_AIM OF THE TASK_: The lines to copy are those holding the string "width" in the entries below.

_SOURCE DATA_:
--- START ---

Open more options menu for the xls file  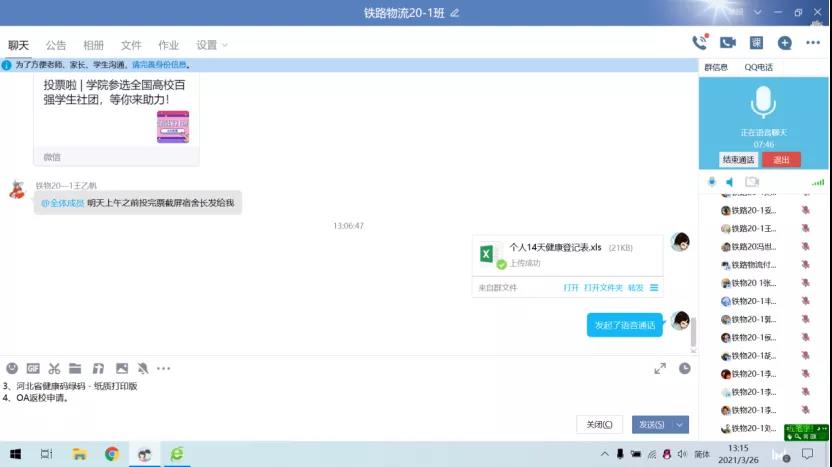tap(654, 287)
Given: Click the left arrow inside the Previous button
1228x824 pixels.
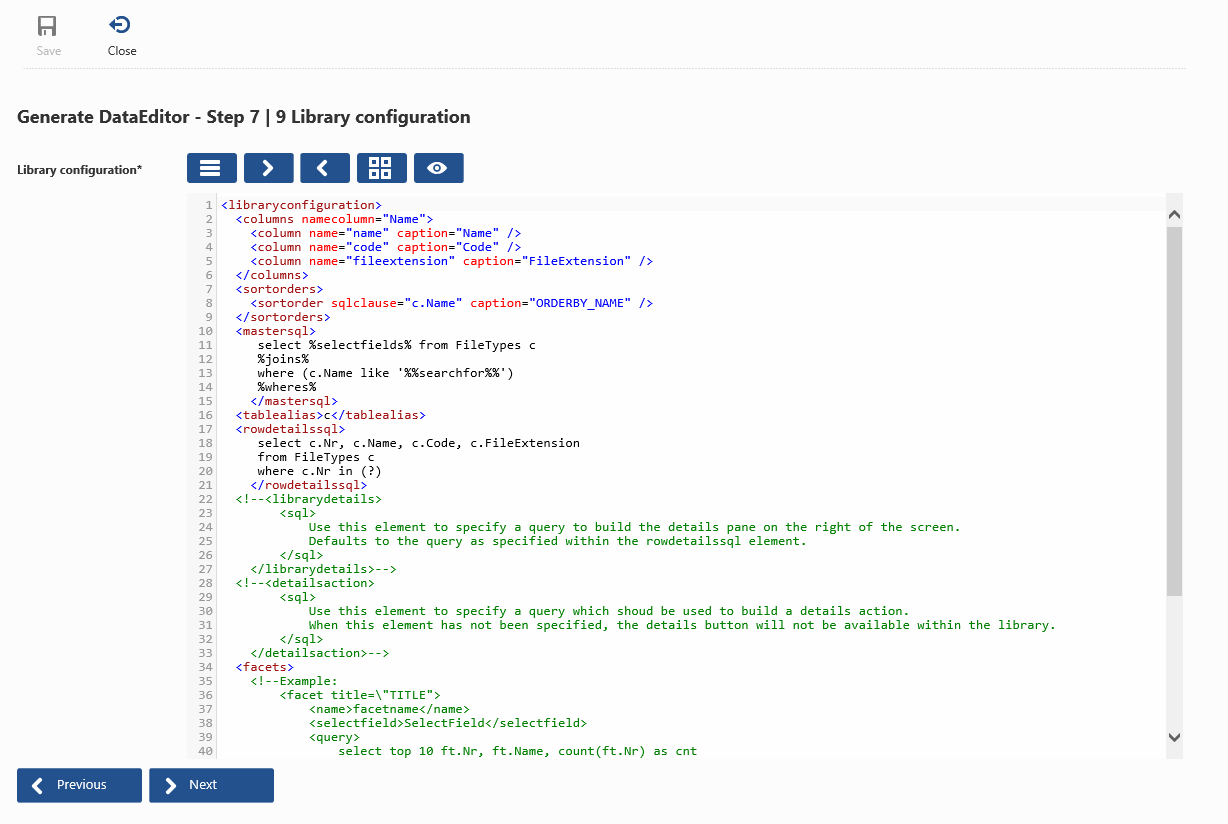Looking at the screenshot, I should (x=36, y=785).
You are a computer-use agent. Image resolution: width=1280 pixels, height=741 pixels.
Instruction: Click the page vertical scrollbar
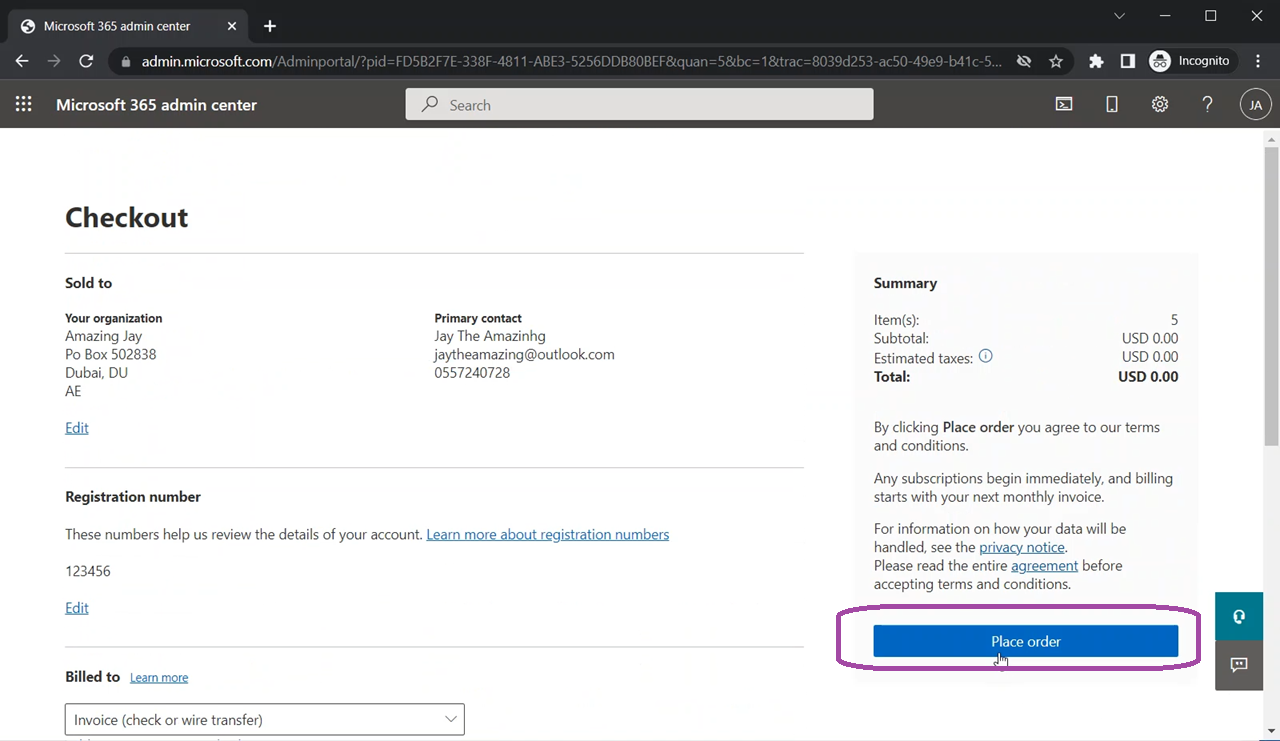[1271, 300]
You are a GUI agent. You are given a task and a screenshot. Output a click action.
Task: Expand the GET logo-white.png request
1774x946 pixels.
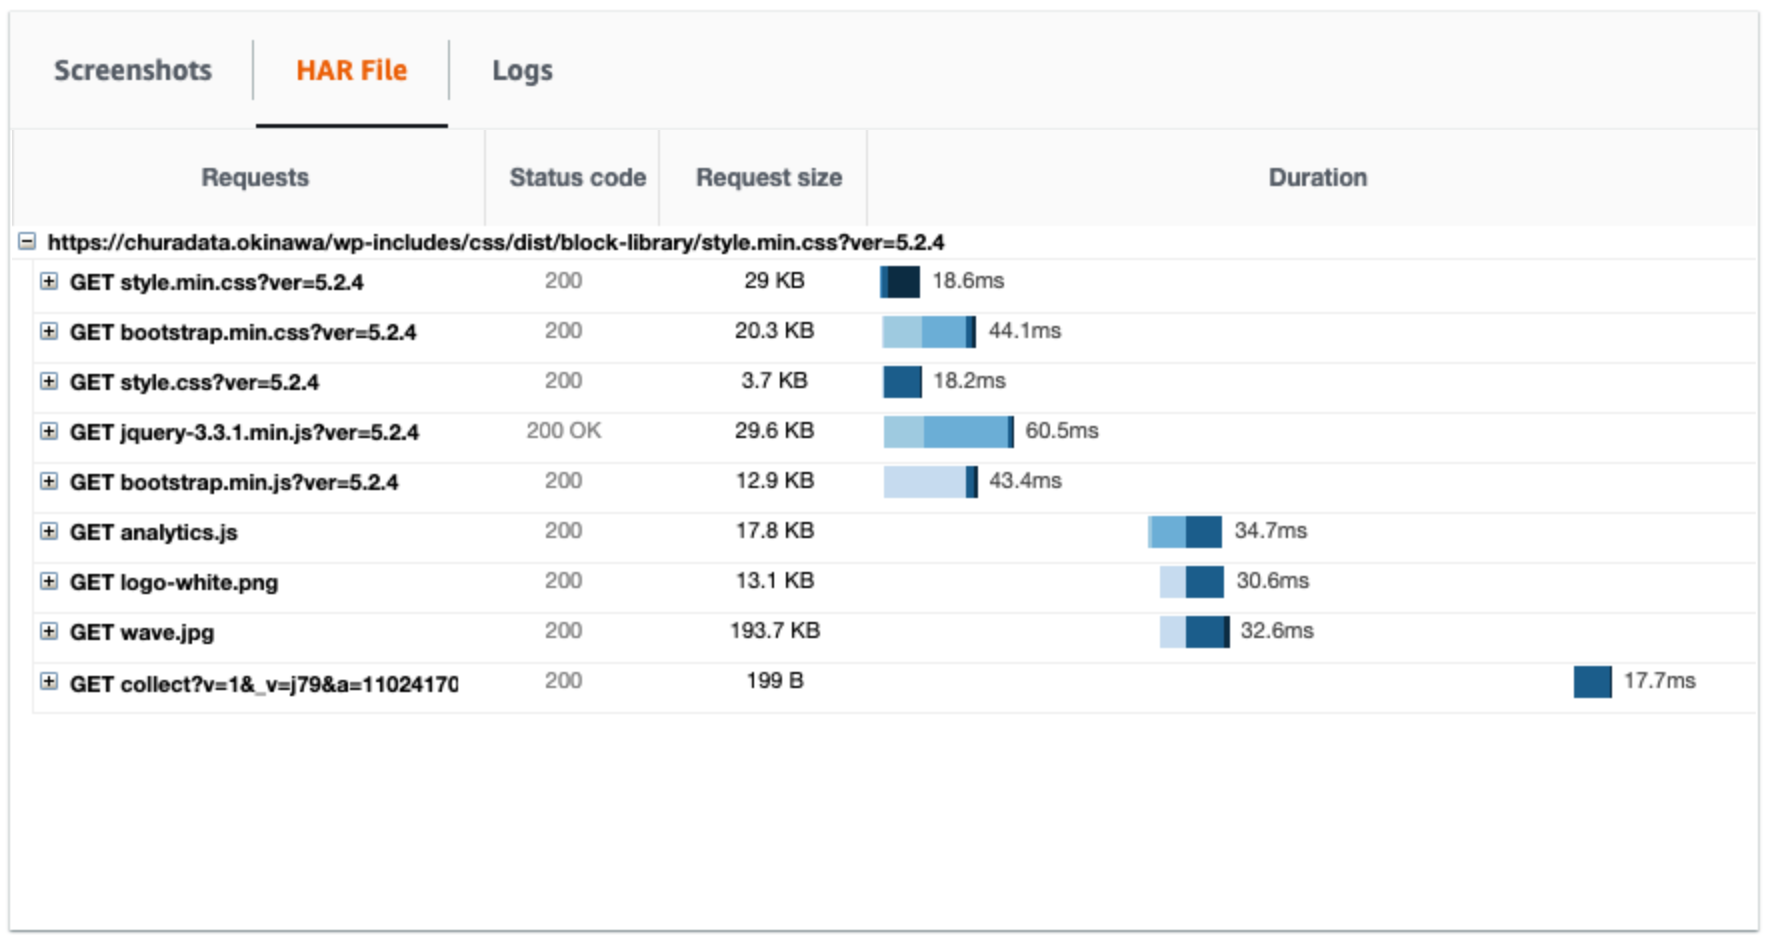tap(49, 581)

--- END ---
--- START ---

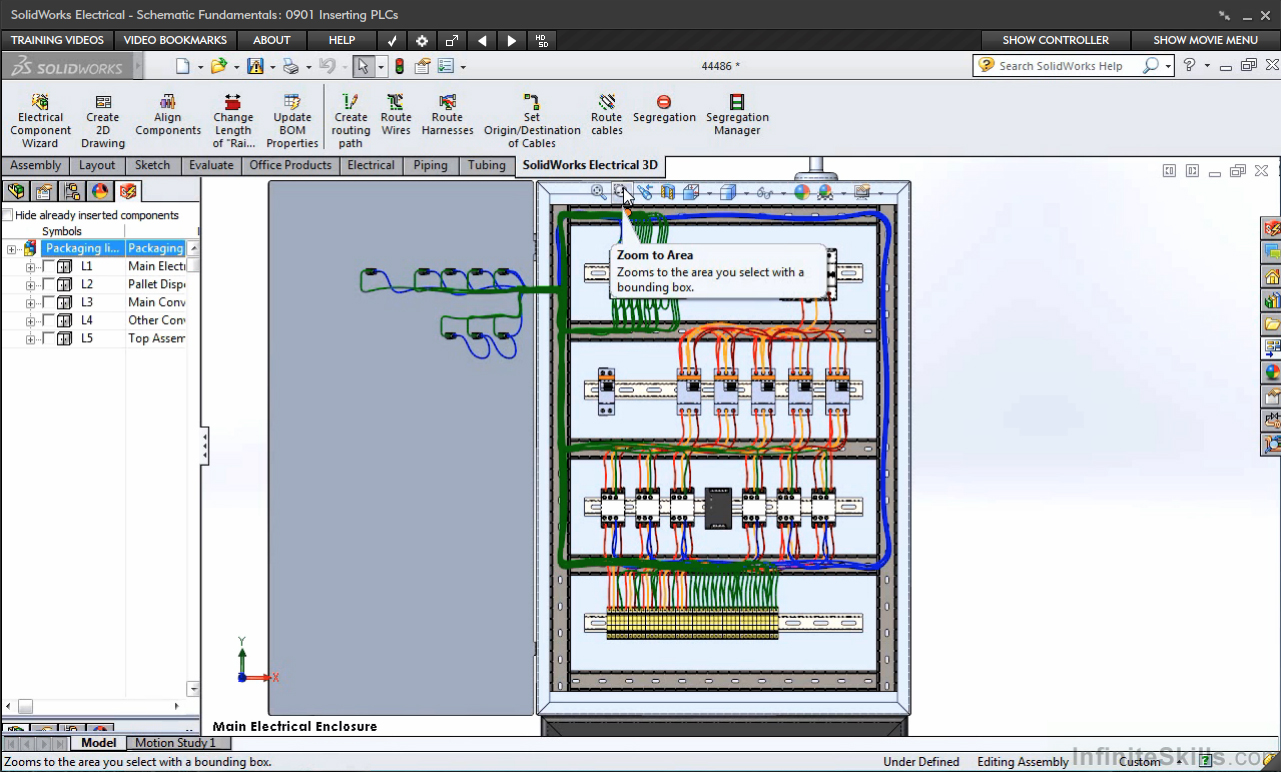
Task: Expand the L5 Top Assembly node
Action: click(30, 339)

--- END ---
--- START ---

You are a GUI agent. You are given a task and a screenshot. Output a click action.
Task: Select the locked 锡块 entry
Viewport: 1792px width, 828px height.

--- END ---

_SOLVED EXERCISE_:
You are a computer-use agent. Image resolution: width=1280 pixels, height=741 pixels.
Viewport: 1792px width, 828px height.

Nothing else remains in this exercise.